It was my understanding that if I buy a Mandatory property I can use the StarOptions 8 months out to make a reservation at any location and at any time as long as I have enough options.  Was I miss informed....or do you you mean there is a very small chance that 8 months out, I'll be able to get the time frame I'm shooting for in a place like HI?

Thanks again,
Scott


----------



## grgs (Nov 28, 2006)

longboarder37 said:
			
		

> It was my understanding that if I buy a Mandatory property I can use the StarOptions 8 months out to make a reservation at any location and at any time as long as I have enough options.  Was I miss informed....or do you you mean there is a very small chance that 8 months out, I'll be able to get the time frame I'm shooting for in a place like HI?
> 
> Thanks again,
> Scott



It all depends on how flexible you are.  If you're tied to the school calendar (i.e. peak season), then it may be difficult to reserve Harborside and St. John.  Maui is a bit easier, but still not guaranteed during peak times.  If you're not tied to the school calendar and are flexible, then using StarOptions becomes much easier.  

Best of luck!

Glorian


----------



## longboarder39 (Nov 28, 2006)

Thanks!!  Right now it's just my wife and I and we're very flexible.  Who knows what 5-6 years down the road will bring...but we'll cross that bridge then.

Scott


----------



## DeniseM (Nov 28, 2006)

longboarder37 said:
			
		

> It was my understanding that if I buy a Mandatory property I can use the StarOptions 8 months out to make a reservation at any location and at any time as long as I have enough options.  Was I miss informed....or do you you mean there is a very small chance that 8 months out, I'll be able to get the time frame I'm shooting for in a place like HI?
> 
> Thanks again,
> Scott



Scott - The problem is that currently there are about 12 resorts in the Starwood  System and three of them: St. John, Harborside, and Maui are in very high demand.  There is just no way that all the owners from the other 9 resorts are going to be able to exchange into the "Big 3" every year.  Yes, if you are persistant, lucky, and flexible, it's possible, but it certainly isn't easy or guaranteed.  

Obviously, all the owners at all the other resorts don't try to exchange into one of those 3 resorts every year, but for a week to even be available, an owner at the resort has to put it back in the pool and not use it themselves.  Especially at St.
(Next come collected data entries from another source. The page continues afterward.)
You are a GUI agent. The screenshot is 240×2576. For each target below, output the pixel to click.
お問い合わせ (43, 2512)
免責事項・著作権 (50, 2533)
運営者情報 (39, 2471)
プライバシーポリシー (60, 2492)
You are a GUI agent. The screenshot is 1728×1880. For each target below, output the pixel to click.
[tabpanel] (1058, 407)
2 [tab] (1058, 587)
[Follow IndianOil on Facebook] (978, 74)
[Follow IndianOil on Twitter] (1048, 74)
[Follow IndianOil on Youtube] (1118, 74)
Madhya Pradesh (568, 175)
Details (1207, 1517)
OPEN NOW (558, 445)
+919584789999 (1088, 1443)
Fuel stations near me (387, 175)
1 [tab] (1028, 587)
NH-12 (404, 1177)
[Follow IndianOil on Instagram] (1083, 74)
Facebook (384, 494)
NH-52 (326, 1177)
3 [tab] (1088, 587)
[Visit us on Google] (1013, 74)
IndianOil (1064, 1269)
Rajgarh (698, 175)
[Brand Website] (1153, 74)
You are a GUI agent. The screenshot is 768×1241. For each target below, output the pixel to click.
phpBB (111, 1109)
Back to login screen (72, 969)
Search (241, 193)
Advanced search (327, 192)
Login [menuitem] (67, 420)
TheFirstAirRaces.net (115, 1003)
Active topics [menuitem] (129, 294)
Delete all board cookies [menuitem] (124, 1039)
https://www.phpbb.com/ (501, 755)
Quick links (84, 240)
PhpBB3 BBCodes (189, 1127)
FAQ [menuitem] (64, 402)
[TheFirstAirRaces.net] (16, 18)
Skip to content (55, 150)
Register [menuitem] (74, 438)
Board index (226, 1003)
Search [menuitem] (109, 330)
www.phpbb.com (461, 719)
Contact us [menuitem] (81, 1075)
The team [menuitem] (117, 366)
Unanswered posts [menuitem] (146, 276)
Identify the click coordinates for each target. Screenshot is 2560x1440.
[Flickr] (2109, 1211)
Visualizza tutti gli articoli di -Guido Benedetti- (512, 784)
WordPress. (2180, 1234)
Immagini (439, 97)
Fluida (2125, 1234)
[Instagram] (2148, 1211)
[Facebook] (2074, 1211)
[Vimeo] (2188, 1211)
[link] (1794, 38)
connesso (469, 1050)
John, owner occupancy is very high, and owners who can't use their own week can rent them for big bucks, so they are less likely to depost them with  Starwood.  

If you are buying with the idea of exchanging 1 out of 4 years and are very flexible, you should be OK.  But if you are buying with the idea of exchanging into one of the more popular resorts most of the time, I think you will be disappointed.  Making those exchanges from the West Coast means making a 5 a.m. phone call, starting at exactly 8 mos. out, and that can get tiresome after awhile, because you have to keep calling back every day at 5 a.m. until something opens up, or you give up.

This summer, I started trying at 8 mos. out for a St. John week in March and I was calling day after day at 5 a.m.  (8 am in Florida where Owner Services is.)  Finally, one of the Owner Services Reps. took pity on me and told me that the resort was already completely booked up for the whole month of March and there was already a waiting list of St. John owners waiting for any openings...

You mentioned Hawaii - if Hawaii is where you really want to go, you should buy a resale in Hawaii and then you will get the owner's preference for location.  As an exchanger, you are likely to end up with a highway or construction view, because right now, at least 1/3 of the units have a highway or construction view.  Owners, however, are guaranteed the view they purchase, if they make their resv. 12 - 8 mos. out.


----------



## tomandrobin (Dec 2, 2006)

I do think that with the additional units at St John, the opening of Cancun and Eventually Aruba will open up access to the top three resorts.


----------



## DavidnRobin (Dec 2, 2006)

tomandrobin said:
			
		

> I do think that with the additional units at St John, the opening of Cancun and Eventually Aruba will open up access to the top three resorts.


I agree, but DeniseM makes very valid points especially for WSJ.  Recall that the new WSJ BayView units will be operated as a separate resort so you will need to check for availibity for both resorts separately.  Also, in the short run I don't see the new WSJ BV owners given up or exchanging their weeks anytime soon for the same reason as us WSJ Hillside (HS) owners. (lousy SO exchange value, rental value, or... just LOVE St John and have no plans to go anywhere else)

You do see more studios and 1 Bd HS units available at WSJ, but good luck finding 2 or 3 Bd.  All of the new BV units are 2 and 3 Bd, but the WSJ SOs are still way out of whack with other SVN resorts.  One good thing for future potential exchanges into WSJ is that SVO is limiting the number of fixed-week BV villas.  The HS are all fixed and this makes exchanging within a season next to impossible.

As a 1st SVO TS purchase - many would recommend (including me) to first buy where you want to go.  And some (at least me...) would recommend buying Mandatory resale, and then in the future either buy resale, or from the Developer if you want to 're-qualify' your first resale purchase to get into the SPG 'elite' program - if those benefits appeal to you.  The SO to SP conversion that you give-up buying resale is not a good deal.


----------